A premium band above the workhorse rate is not new. Anthropic's pricing page still lists the deprecated Claude Opus 4 and 4.1 at $15 and $75 — three times today's Opus rate. 8 OpenAI maintains its own band: GPT-5.4 Pro at $30/$180 against o3 at $10/$40. 8 And the band persists against a falling market: average frontier output-token pricing fell roughly 94.5% from March 2023 to April 2026. 8 What is new is the coupling. The old premium bands priced different models. Fable 5 and Mythos 5 are, Anthropic states, two configurations of one model, sold at one price — within the frontier tier, access is governed by vetting, not by the rate card. 1 The pricing page makes the point typographically: Mythos 5 sits in the same $10/$50 row, marked limited availability — the restricted tier and the public tier share one rate card, and what the vetting gates is the safeguard configuration, not a discount. 1 The premium buys the tier itself.

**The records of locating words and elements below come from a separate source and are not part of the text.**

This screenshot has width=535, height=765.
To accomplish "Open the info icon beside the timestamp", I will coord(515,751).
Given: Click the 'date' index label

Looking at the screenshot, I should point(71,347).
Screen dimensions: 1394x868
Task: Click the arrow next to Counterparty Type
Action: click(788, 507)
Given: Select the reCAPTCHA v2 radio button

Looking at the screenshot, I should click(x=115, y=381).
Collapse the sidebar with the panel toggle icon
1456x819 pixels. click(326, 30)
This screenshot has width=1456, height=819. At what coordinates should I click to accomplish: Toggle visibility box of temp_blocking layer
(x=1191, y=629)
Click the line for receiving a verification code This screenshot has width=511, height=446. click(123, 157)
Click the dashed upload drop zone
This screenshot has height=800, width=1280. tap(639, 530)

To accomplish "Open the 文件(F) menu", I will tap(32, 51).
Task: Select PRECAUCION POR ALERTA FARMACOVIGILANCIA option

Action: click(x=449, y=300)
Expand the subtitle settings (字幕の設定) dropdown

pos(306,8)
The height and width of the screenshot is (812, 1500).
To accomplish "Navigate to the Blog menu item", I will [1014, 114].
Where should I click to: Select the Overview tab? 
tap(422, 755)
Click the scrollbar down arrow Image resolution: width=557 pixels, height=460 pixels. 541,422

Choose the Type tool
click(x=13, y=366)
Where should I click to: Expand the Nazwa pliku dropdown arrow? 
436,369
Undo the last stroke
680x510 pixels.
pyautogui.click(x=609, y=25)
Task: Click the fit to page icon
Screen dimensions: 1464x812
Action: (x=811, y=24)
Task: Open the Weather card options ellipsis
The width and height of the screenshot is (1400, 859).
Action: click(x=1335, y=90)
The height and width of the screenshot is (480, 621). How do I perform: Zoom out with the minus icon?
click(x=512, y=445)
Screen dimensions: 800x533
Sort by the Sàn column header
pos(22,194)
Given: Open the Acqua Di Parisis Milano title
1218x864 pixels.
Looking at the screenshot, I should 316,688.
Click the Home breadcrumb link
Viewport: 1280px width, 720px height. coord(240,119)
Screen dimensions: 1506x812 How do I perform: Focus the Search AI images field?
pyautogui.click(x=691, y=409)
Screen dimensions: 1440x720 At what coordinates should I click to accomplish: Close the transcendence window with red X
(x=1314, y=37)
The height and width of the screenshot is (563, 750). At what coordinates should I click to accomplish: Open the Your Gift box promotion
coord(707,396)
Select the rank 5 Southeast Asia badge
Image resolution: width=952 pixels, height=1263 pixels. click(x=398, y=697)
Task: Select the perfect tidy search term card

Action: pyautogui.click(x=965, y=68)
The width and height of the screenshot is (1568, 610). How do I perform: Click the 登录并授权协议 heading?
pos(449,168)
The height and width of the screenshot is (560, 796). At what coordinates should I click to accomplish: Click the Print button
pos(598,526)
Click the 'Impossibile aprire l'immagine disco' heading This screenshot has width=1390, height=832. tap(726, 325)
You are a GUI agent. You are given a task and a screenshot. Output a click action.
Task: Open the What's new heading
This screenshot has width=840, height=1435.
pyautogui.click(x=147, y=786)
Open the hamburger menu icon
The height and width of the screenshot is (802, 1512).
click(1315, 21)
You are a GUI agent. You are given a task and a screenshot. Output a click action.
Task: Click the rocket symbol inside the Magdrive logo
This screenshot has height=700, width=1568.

The predecessor's entire apparatus — effective cost as count times rate — assumed the rate was one published number per model. 21 Tiering breaks the assumption without touching the arithmetic. The decoupling thesis survives and gains a variable: the bill is now a function of token counts you cannot fully predict, billed at a rate determined by which tier of the frontier you chose.

Section 03

Agentic Amplification at the Doubled Rate

The predecessor's strongest claim was about interaction: a code-heavy agentic workload on a newly repriced, newly metered platform experiences not the sum of the three effects but their product. 21 The tier premium is a new factor in that product. An agent loops — plan, act, observe, revise — and every turn is billable whether or not it advanced the task. 21 At the frontier tier the product becomes rate-of-tier times token count times turns, and the rate term just doubled.

The incident base for loop economics is established; we inherit it rather than re-derive it. Uber expanded AI coding tools to thousands of engineers and exhausted its full-year 2026 AI budget by April. 23 Per-developer agentic spend varies by an order of magnitude for nominally similar work. 23 One large vendor pulled back most internal agent-coding licenses for an engineering division rather than absorb open-ended consumption. 23 The FinOps Foundation's 2026 survey found AI spend management moved from a minority practice to near-universal in a single year, with the spend described as functionally hard to forecast. 23 Every one of those incidents happened at workhorse rates. The frontier tier replays the same mechanics at 2.0x.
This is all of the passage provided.